Chest CT scan four months later showing a new area of consolidation with cavitation in the right lower lobe. Both the opacities proved to be pulmonary infarcts secondary to obstruction of pulmonary arteries by squamous cell carcinoma.

A ventilation-perfusion lung scan showed matching defects in the right upper and lower lobes but multiple mismatched defects elsewhere, indicating a high probability of pulmonary emboli. While being anticoagulated he developed a right hemiplegia which was shown by CT scanning to be due to a cerebral infarct. He subsequently deteriorated rapidly and died.

The necropsy showed evidence of a recent infarct in the left cerebral hemisphere. In the chest there were bilateral pleural plaques, both lungs were congested and oedematous, and there were two necrotic areas in the right upper and right lower lobes. Microscopy showed these to be infarcts which were undergoing organisation. There was no evidence of macroscopic tumour in the chest or elsewhere, but microscopic examination of sections of the right upper and lower lobes and the left upper lobe showed extensive spread of poorly differentiated squamous cell carcinoma within pulmonary arteries and fibrous septa. Although no primary tumour was found there was infiltration of the left hilar lymph nodes and an area of severely dysplastic squamous epithelium in a section of the right main bronchus.

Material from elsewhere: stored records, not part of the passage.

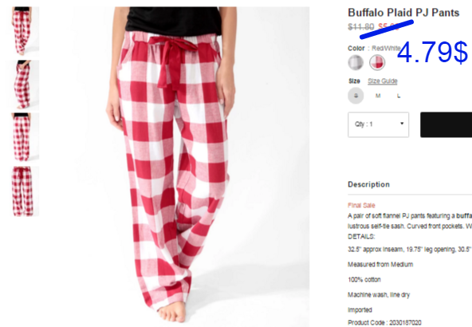
Task: Click the black add-to-cart button
Action: point(446,124)
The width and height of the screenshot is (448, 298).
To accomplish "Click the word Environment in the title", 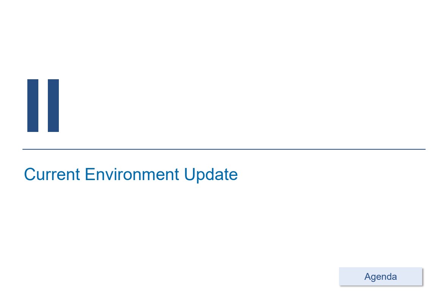I will tap(132, 174).
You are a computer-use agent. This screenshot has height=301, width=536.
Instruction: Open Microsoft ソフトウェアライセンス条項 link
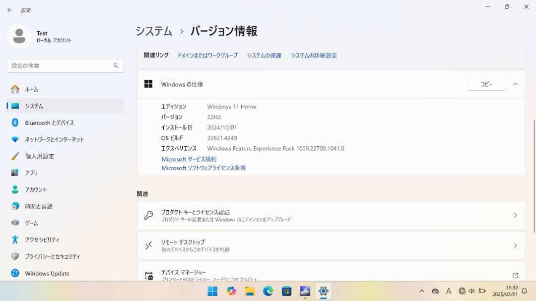(205, 168)
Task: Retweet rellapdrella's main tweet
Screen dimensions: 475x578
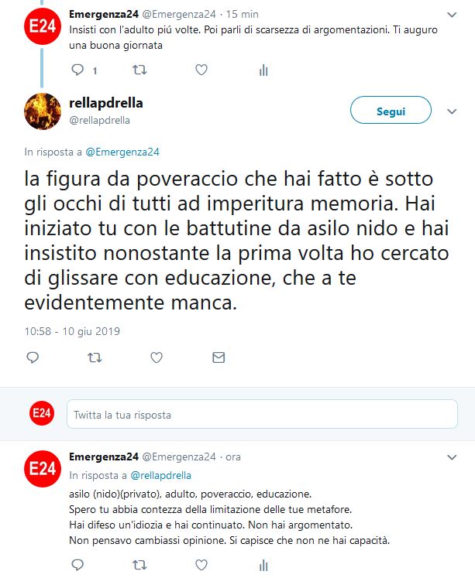Action: pyautogui.click(x=95, y=357)
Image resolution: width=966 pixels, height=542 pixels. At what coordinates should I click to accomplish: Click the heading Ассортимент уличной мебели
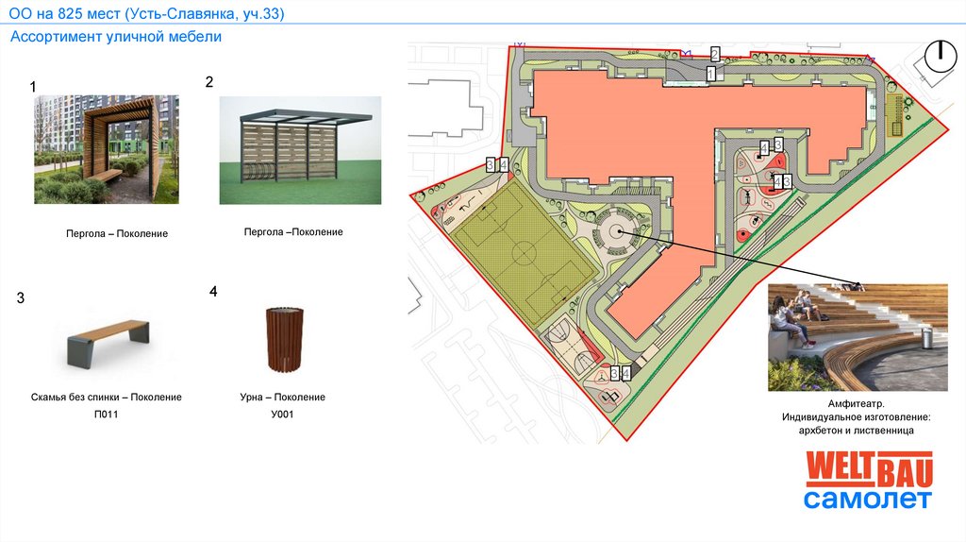(116, 37)
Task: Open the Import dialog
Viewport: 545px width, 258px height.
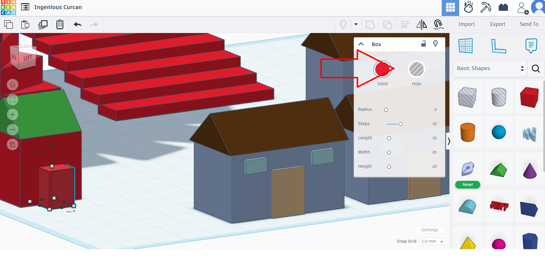Action: click(x=466, y=24)
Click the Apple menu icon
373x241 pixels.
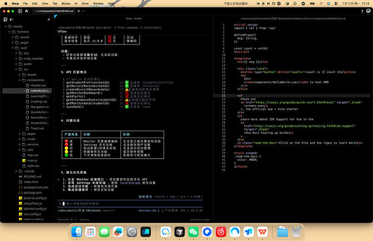[6, 3]
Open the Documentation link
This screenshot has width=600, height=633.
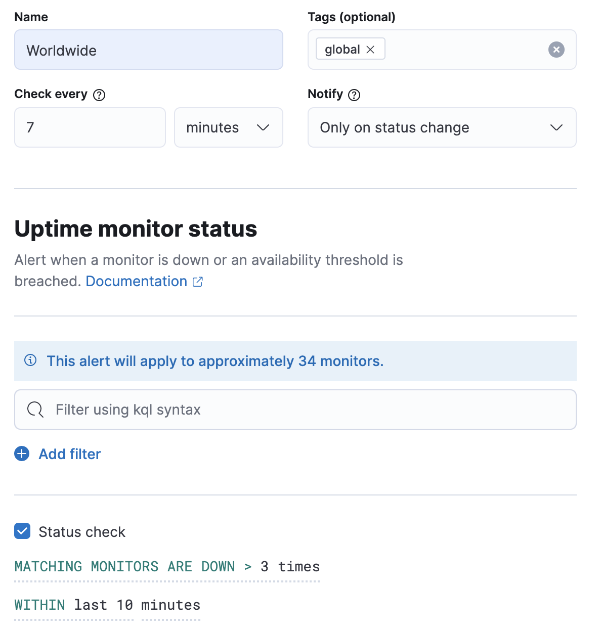136,281
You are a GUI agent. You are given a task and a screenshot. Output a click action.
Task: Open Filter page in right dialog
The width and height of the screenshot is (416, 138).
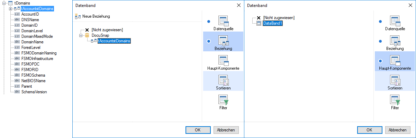coord(395,102)
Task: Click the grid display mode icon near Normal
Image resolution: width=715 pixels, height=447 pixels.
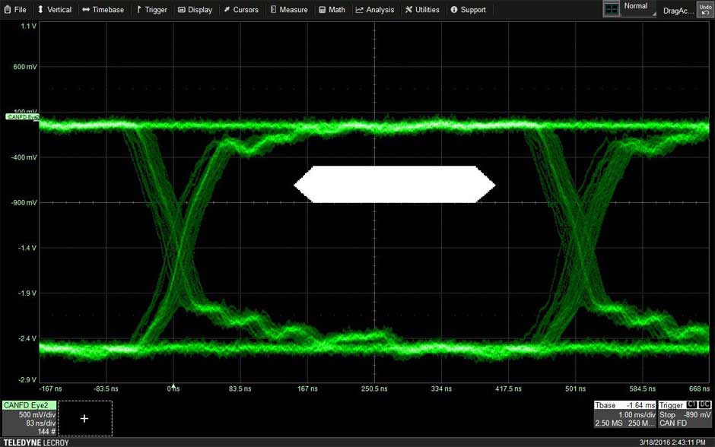Action: [x=612, y=8]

Many cancers induce a hypercoagulable state and thrombotic pulmonary embolism is the second commonest cause of death in patients with solid tumours.1 Although it is rarely diagnosed in life, necropsy studies have demonstrated that pulmonary arterial tumour embolism occurs in 8–20% of advanced cancers, being particularly associated with carcinoma of the lung, breast, liver, pancreas, and gastrointestinal tract.2-4 Occlusion of pulmonary arteries by tumour may be compounded by thrombosis in situ and may lead to infarction. Without a lung biopsy the diagnosis, and its differentiation from thrombotic pulmonary embolism, may be difficult to make.4 Whether pulmonary infarction complicates arterial tumour embolism more frequently than thrombotic embolism remains undecided.2 ,4 In a series of 100 pneumonectomies for lung cancer there were 10 pulmonary infarcts of which two were due to tumour infiltration and thrombosis of pulmonary vessels, three resulted from vascular compression by tumour, and in the remainder no obvious cause was found.5

In this case the diagnosis of primary pulmonary or pleural malignancy was suspected initially but not supported by investigations. The appearance of a second opacity in the right lower lobe raised the possibility of aspiration of infected material from the patient’s tracheostomy. Recurrent pulmonary infarcts were also thought to be likely. This diagnosis was supported by the ventilation-perfusion lung scan which showed multiple mismatches, but these were subsequently found to be due to carcinomatous rather than thrombotic occlusion of pulmonary vessels. The possibility of this diagnosis was not considered, especially as there appeared to be no evidence of a primary tumour. Whether the extensive infiltration by squamous cell carcinoma was due to late metastasis from the patient’s previous laryngeal tumour, or whether it was due to a covert lung primary is uncertain.

Tumour involvement of pulmonary vessels is not uncommon. This diagnosis should be considered in patients with a history of previous malignancy who present with flitting lung shadows.